Pourquoi avez-vous été si discret à la Rochelle ?
J'ai refusé, comme je le fais déjà depuis plusieurs mois, de rentrer dans quelques conciliabules que ce soit. Je considère que le futur premier secrétaire du PS devra affirmer son autorité par le refus de ce qui a été trop souvent un obstacle à notre travail en commun : il faut arrêter les négociations permanentes, au service d'intérêts personnels.
Vincent Peillon estime que le PS devrait sortir de sa direction «une dizaine de malfaisants»...Vous vous sentez concerné ?
Mauvais comportements de certains à La Rochelle ? Certes. Mais la réponse n'est pas dans la surenchère. J'ai une ligne de conduite à laquelle j'essaie de me tenir maintenant, c'est le fruit d'une certaine expérience des congrès du PS et des comportements que j'ai pu avoir par le passé. Je suis parti sur des bases nouvelles. Il faut qu'aujourd'hui certains montrent l'exemple et je veux en être. Les autres seront jugés à l'arrivée par les militants.
Vous cherchez toujours à réunir dans la même motion François Hollande, Bertrand Delanoë et Ségolène Royal ?
Je suis signataire de la contribution que j'ai écrite avec François Hollande. Je soutiens sa démarche pour favoriser la naissance d'une nouvelle majorité et je ne sors pas de cette ligne là.

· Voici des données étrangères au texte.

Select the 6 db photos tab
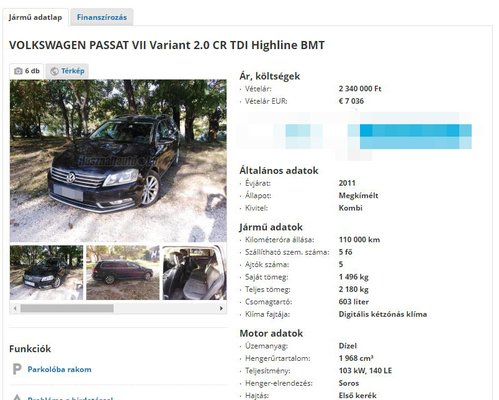This screenshot has height=400, width=499. (x=27, y=71)
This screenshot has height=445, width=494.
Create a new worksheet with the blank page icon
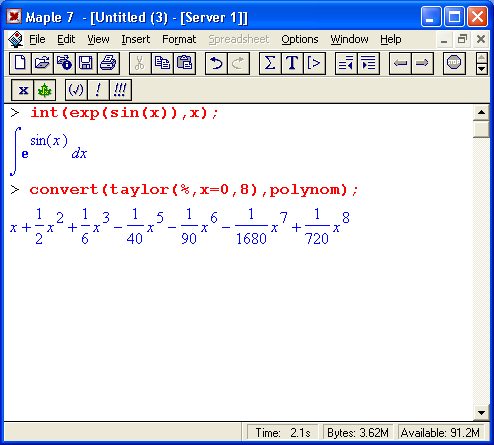(20, 63)
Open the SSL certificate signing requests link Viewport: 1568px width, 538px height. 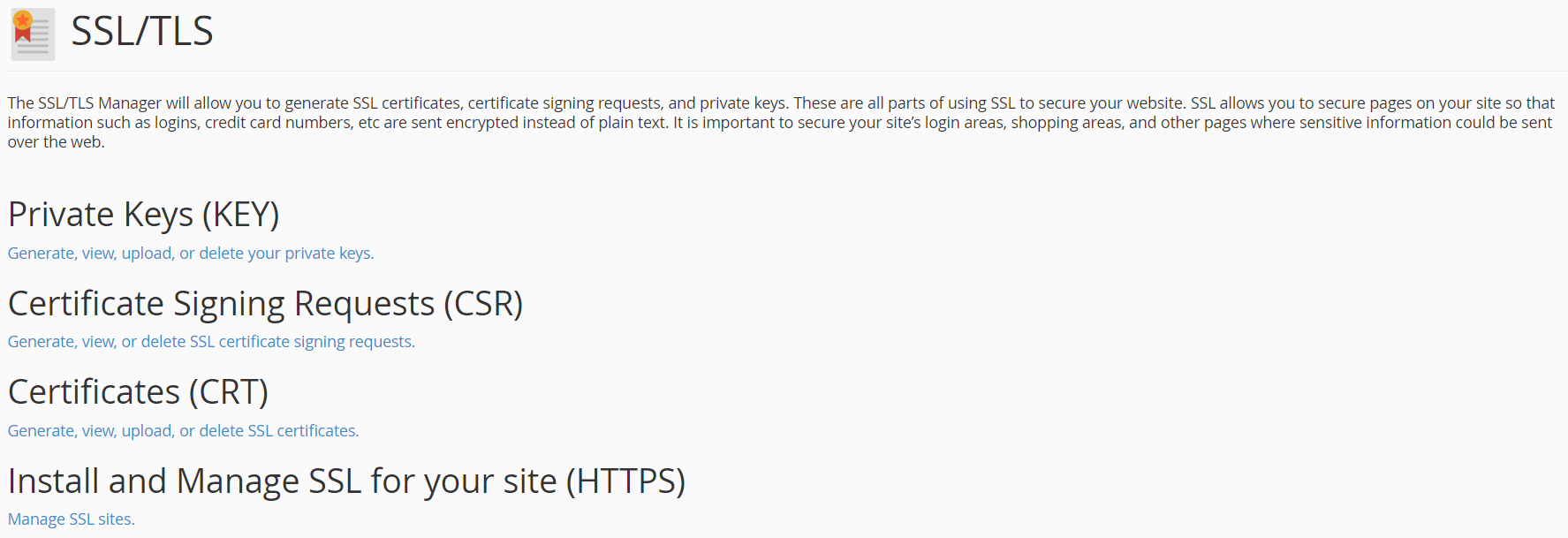[211, 342]
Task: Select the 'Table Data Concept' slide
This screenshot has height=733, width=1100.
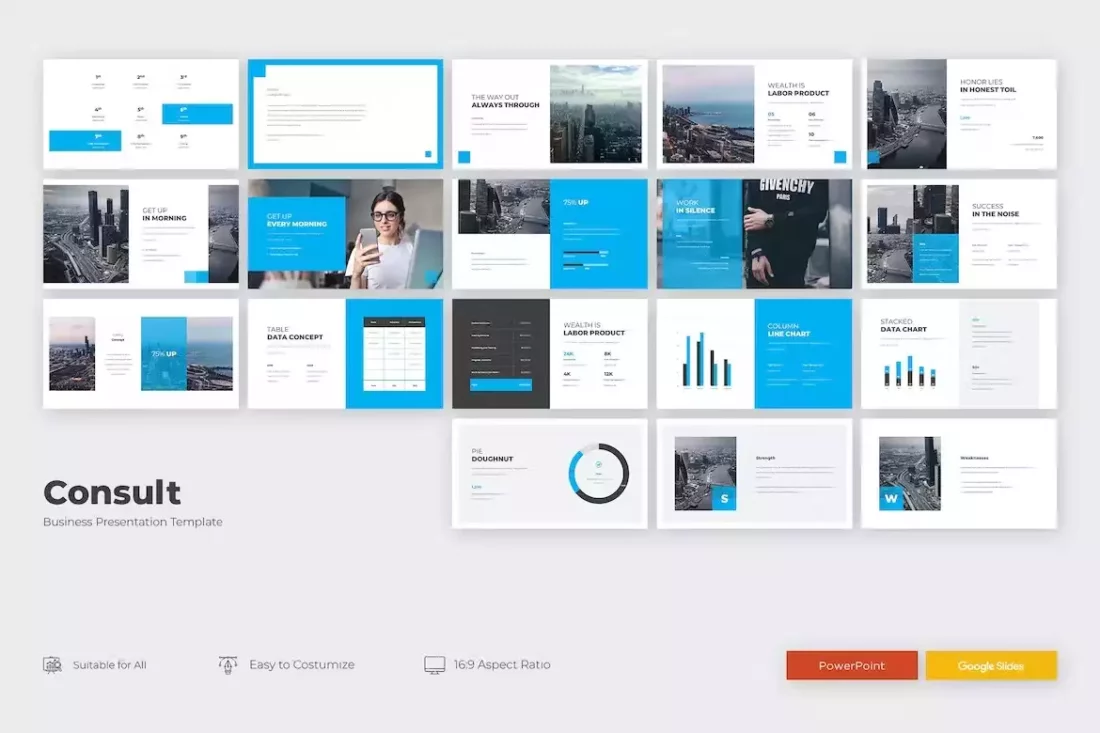Action: (x=345, y=353)
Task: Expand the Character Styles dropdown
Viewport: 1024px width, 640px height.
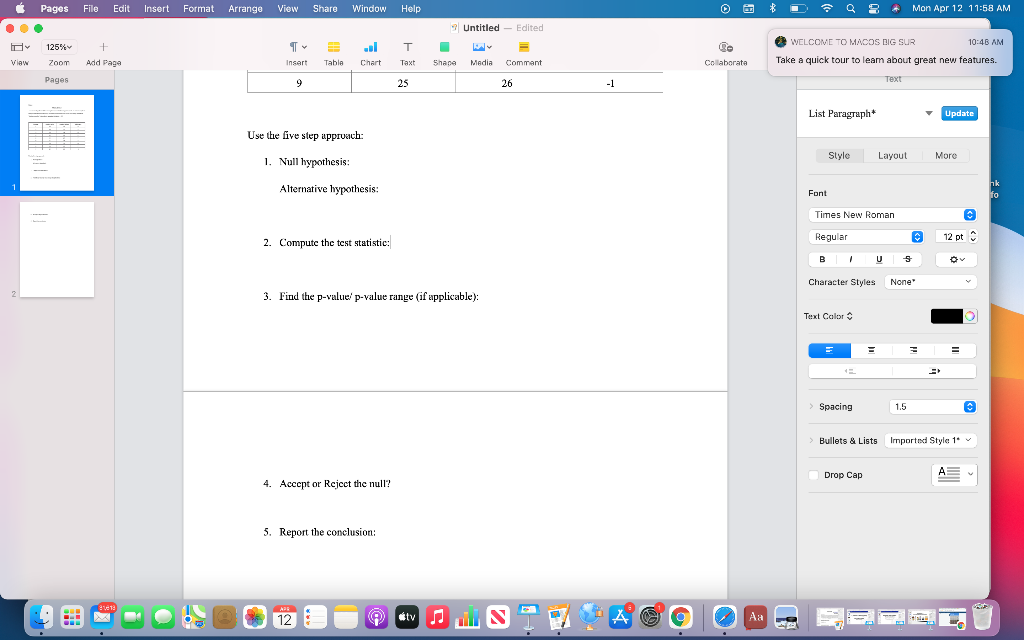Action: tap(930, 281)
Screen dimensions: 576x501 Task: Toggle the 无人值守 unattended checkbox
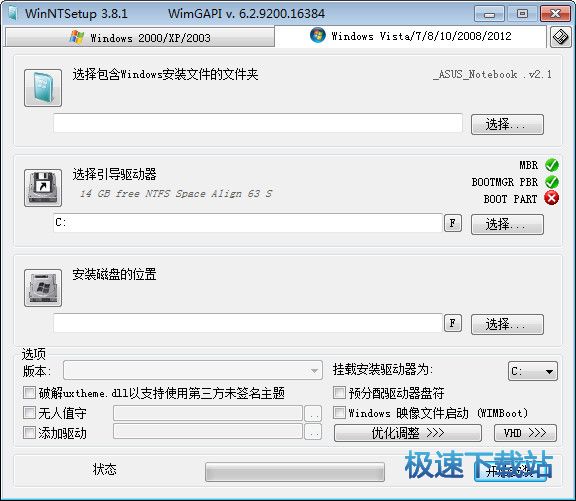click(x=29, y=412)
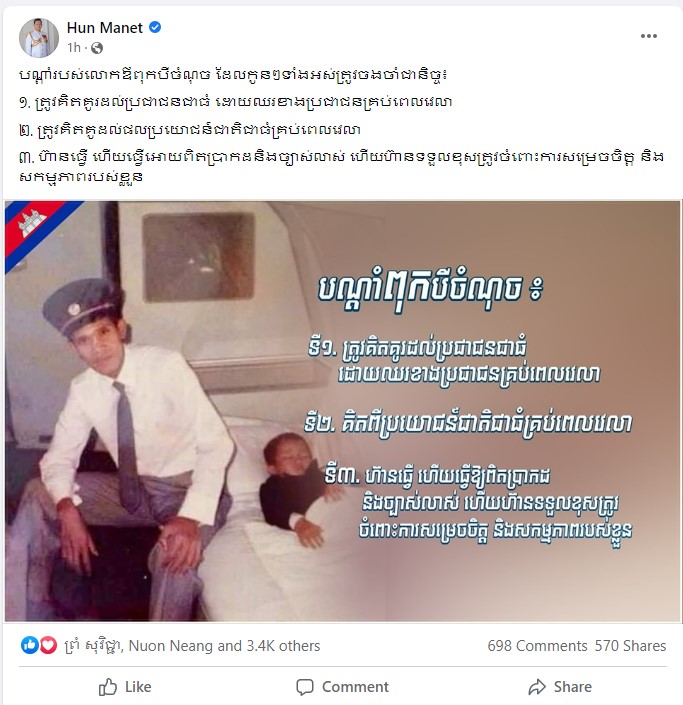Toggle the Like button on the post
Screen dimensions: 683x705
coord(125,687)
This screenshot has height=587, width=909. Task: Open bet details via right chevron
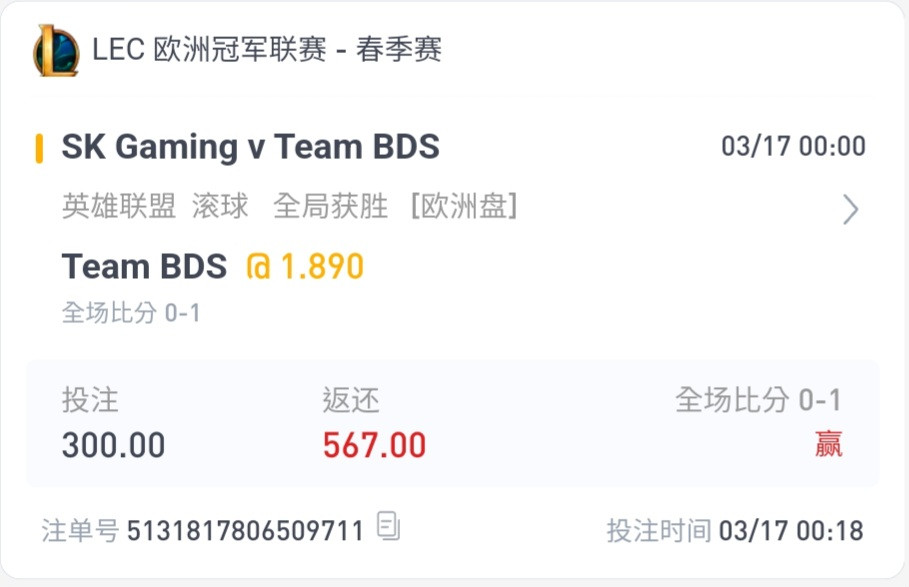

Si on ne veut pas laisser se constituer au PS des blocs qui joueront en permanence à se déstabiliser les uns les autres, il faut remettre les compteurs à zéro : tous ensemble, avec une équipe, un calendrier de travail et une solidarité nouvelle. Et chacun doit se discipliner pour penser à l'intérêt de toute la maison. C'est notre seul avenir commun possible.